The trustees have restarted the process needed to force a private property owner to sell his land to the village after their attorney found the municipality may have failed to notify the necessary parties.
The realization came as the village prepared to defend itself against a lawsuit from Bill Kalanges, who has challenged the trustees’ attempt to condemn part of his land to make way for the Crescent Connector road.
That process requires at least two public hearings, and state law says interested parties must be notified of those hearings ahead of time.
The village sent a heads up to Kalanges. But it never notified the company that owns his mortgage, which, one could argue, also has an interest in whether the trustees force Kalanges to sell a portion of his land, said municipal manager Evan Teich. And so, out of an “abundance of caution,” the trustees revoked their order condemning Kalanges land, Teich said.
“We did not want to go forward and have that objection be part of a legal proceeding,” Teich said. The move delays the process at least a month and likely more as the village must now properly notify the parties, hold another public hearing on the project’s necessity and then hold a final hearing to determine damages.
Kalanges filed a lawsuit against the village last month alleging it has repeatedly failed to inform him of what the Crescent Connector road will look like when it’s finished, curbing his ability to challenge whether its necessary to take his land.
Kalanges was one of four property owners whom the village needed to secure a permanent right-of-way prior to finishing the Connector. The municipality reached agreements to purchase land from three other property owners, but Kalanges demurred, prompting the village to pursue eminent domain after he declined an offer of $82,595.
Under eminent domain, municipalities must determine projects are in the public’s best interest and whether inconveniences placed on property owners warrants changing plans.
Elected officials have strongly emphasized the project’s importance by touting its expected impact on traffic congestion and pedestrian safety. And they say not finishing the project means the village will have to repay the more than $1.8 million in state and federal funds dispensed on the project to date.

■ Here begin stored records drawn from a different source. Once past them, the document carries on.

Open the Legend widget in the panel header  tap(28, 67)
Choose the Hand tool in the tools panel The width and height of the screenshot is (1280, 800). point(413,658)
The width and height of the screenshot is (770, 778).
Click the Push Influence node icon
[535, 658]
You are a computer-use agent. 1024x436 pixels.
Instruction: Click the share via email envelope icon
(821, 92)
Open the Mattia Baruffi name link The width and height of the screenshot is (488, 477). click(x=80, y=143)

But Kalanges has argued the project will negatively impact one of his tenants by removing parking spaces and making it difficult to navigate for tractor trailers; the road will swing through a part of a parking lot on his property. And while Kalanges was among those in support of the road when the idea first hit the scene in 2011, the long-time business owner now says the current design is different than what he had expected, and he never would have backed the project knowing its impact on his property.

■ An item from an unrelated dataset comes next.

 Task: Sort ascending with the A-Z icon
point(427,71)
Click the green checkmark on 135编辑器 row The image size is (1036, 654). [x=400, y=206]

With the trustees’ revoking their order, Kalanges’ lawsuit is effectively moot, Teich said. Eliza van Lennep, an attorney representing Kalanges, has not returned calls for comment.

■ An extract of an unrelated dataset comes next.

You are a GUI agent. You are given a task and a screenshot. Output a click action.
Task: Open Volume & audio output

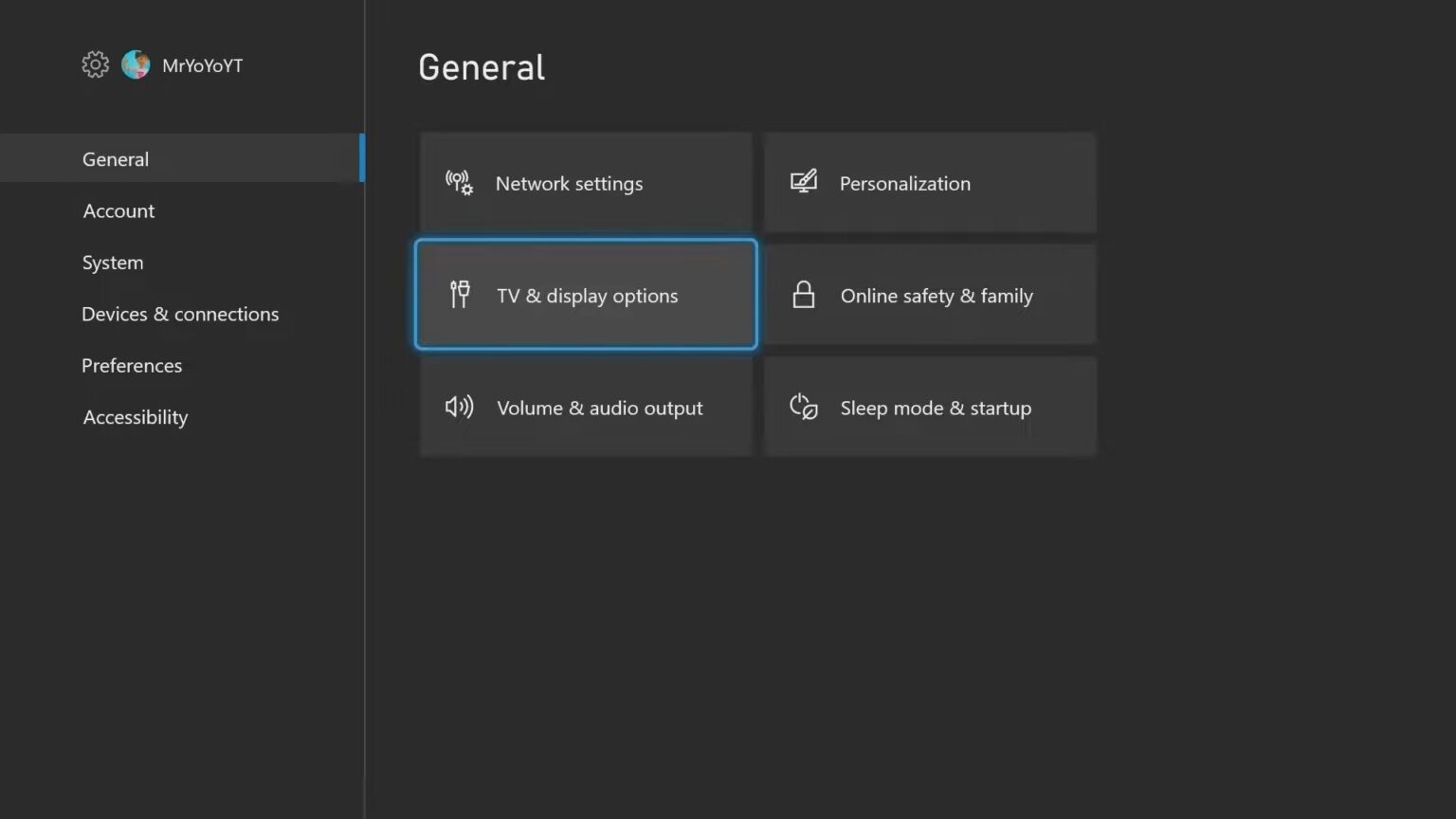click(x=585, y=407)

But the village will continue to discuss the project with Kalanges and his attorneys, and may hold off a bit to see how these “unofficial negotiations” play out, Teich said.
“By the time we go back to do this, he may have a signed agreement, he may not,” Teich said.
Either way, the village has some time, Teich said. The project’s first phase — raising track levels and installing new signals along existing railroad crossings — will begin sometime this fall and have no impact on Kalanges’ property, while actual construction of the road expected to begin at least a year later.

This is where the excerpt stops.